But it is also an essential observation of Weber that the spirit of modern capitalism in the twentieth century would continue to be characterized by a Puritan-like worldly asceticism “without the religious basis,” by men who were no longer religious. He goes back to the example of Benjamin Franklin’s life, “a colourless deist,” as the ideal-type, all-round highly successful individual, who meticulously organized his life to achieve the highest returns in utility according to his famous thirteen virtues.

The virtues Franklin practised have an applicability among non-believers. The difficulty is whether White men today can live according to this very exacting mode of life. There is a world of difference between understanding an idea, agreeing with it, and having the epigenetic ability to organize one’s life according to it. The way Weber framed his essay, as a “contribution to the understanding of the manner in which ideas become effective forces in history,” does not help. It has been the way everyone has evaluated this debate, ideas versus “economic determinism.” But the Protestant Ethic is not about ideas; it is about the way in which a substantially high number of Europeans decided to order every hour and day in their lives to perform tasks carefully and systematically without vacillation and uncertainty, without idleness and whimsical joys.

One must be raised from childhood to behave this way, trained early on to suppress one’s natural inclinations, by parents who themselves have lived according to this “idea,” with the proper epigenetic changes in place to transmit to their children.

Weber mentions how Franklin’s “strict Calvinist father” “drummed into him again and again in his youth” religious precepts and utilitarian virtues.
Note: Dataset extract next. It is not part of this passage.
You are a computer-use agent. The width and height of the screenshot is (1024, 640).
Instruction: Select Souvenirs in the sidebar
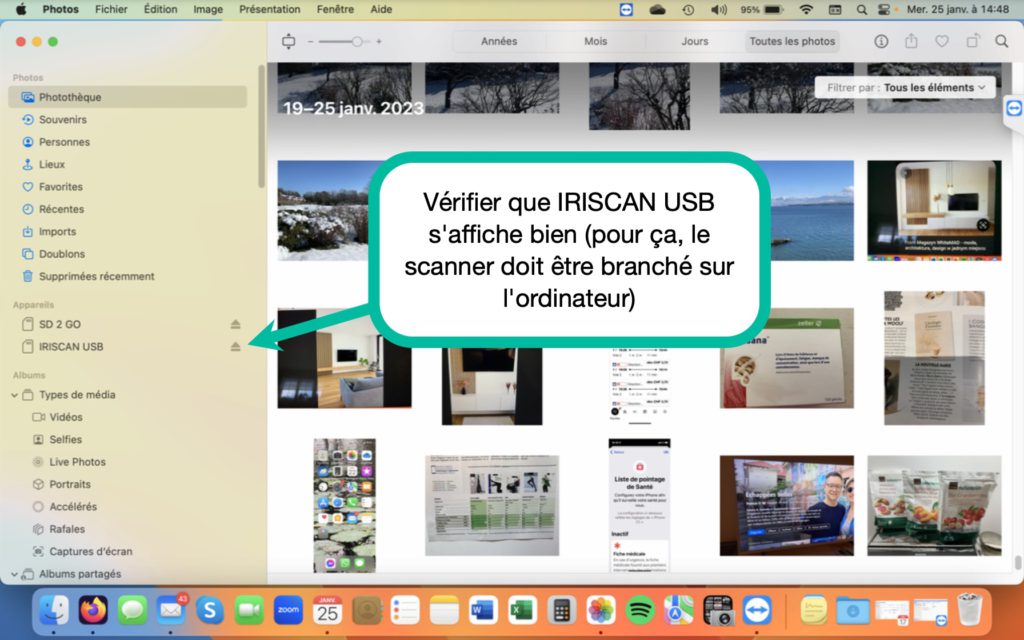click(62, 120)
But just as important, as we read from Franklin’s Autobiography [5], he began a life of continuous work at ten years old, starting in his father’s shop, “employed in cutting wick for the candles, filling the molds for cast candles, attending the shop, going on errands, etc.” This was just the beginning, but it was critically important in shaping his character for arduous tasks, in all spheres of life at a very high level.

Can Western men, living in an age in which globalists want us to become mere pursuers of consumer comfort, regain again these virtues, or will we only see halfhearted counter measures against globalism, sporadic outbursts, irrational acts of violence, lots of idleness and complaints, few methodical, systematically ordered lives dedicated to European nationalism as if it were a calling to ensure God’s grace and salvation?